Mwingi farmers urged to embrace integrated pest management strategies

Agricultural experts in Mwingi on Tuesday called on farmers to embrace Integrated Pest Management (IPM) strategies for sustainable crop growing and improved yields.

Speaking to KNA in his office, Kivou Ward Agricultural Officer Joseph Munyao said IPM is a sustainable approach to reduce pesticide use and risks of adverse effects on human health and the environment.

Munyao disclosed that increased environmental awareness has led to the need for sustainable agricultural production systems noting that IPM has become an essential component of sustainable agriculture.

The integration of the various control measures, where pesticides are used only as a last resort; stresses reliance on preventative practices, and balances the strengths of one practice against the weaknesses of another. This provides a more complete or holistic pest management approach, he said.

For instance, he singled out the use of available, suitable and compatible methods which includes planting disease resistant varieties, cultural methods such as planting time, inter-cropping, crop rotation and biological control to maintain pests below levels that cause economic damage and loss.

Munyao urged farmers to ensure proper weed control on their farms to create an environment which insects will find crops unattractive; therefore, by controlling weeds within their fields they may also avoid some insects.

The Agricultural Officer observed that in some cropping systems, the use of pesticides is important when some pests because of sheer numbers, continuous occurrence, low thresholds or food contamination issues dictate pesticide use.

However, pesticides should only be used as a last resort when all other management techniques, including preventative techniques, have failed or are no longer economical, he said.

For instance, Munyao said that a dense crop canopy shades the ground, makes emerging weeds less competitive and also preventing germination of more weeds and reduces weed seed production for subsequent years.

Planting certified seed ensures that the grower is not spreading new weed species. This is due to the fact that certified seed fields are inspected by trained people to determine that they are free of weed species as well as seed borne diseases, she said.

The officer said if a pest is found in a new area, quarantine officials may demand that a crop is sprayed or destroyed in an attempt to prevent the spread of a new species of pests.

Munyao said his office through extension officers has been creating awareness to farmers through free technical advice to upscale the intake of the IPM strategy.

He urged farmers to form cooperatives to air their grievances at the same time also increase sale volumes of their crops.

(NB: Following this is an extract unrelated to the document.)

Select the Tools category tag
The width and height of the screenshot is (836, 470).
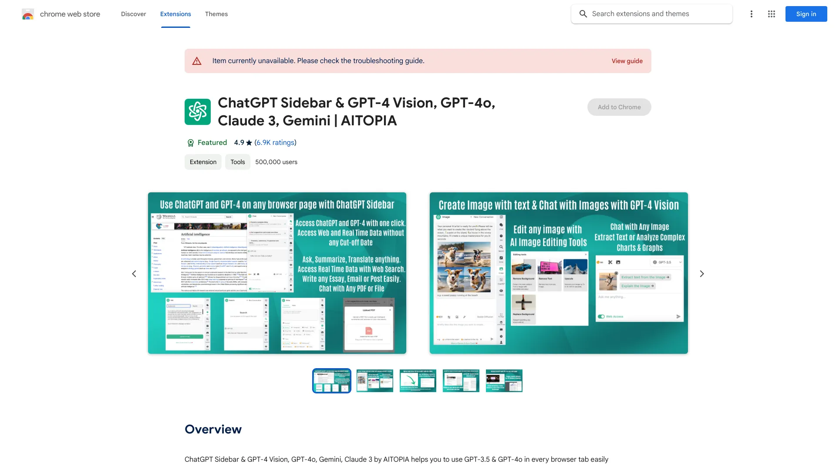coord(237,162)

Munyao said farmers should form a cooperative society as it will not only ease the ministry’s efforts to reach them directly but also bring together farmers with common interests to maximize on profits.

He encouraged small-scale farmers to move away from the traditional farming methods and embrace new methods like formulating a cropping calendar which enables a farmer to identify the peak period therefore predict what is on demand in the market.

Farmers should make an effort to embrace working in small cooperatives as it encourages input acquisition, making of informed decisions to realize optimal profits, he said.

Munyao pointed out the importance of record keeping among farmers as it helps in monitoring the progress of individual farmers.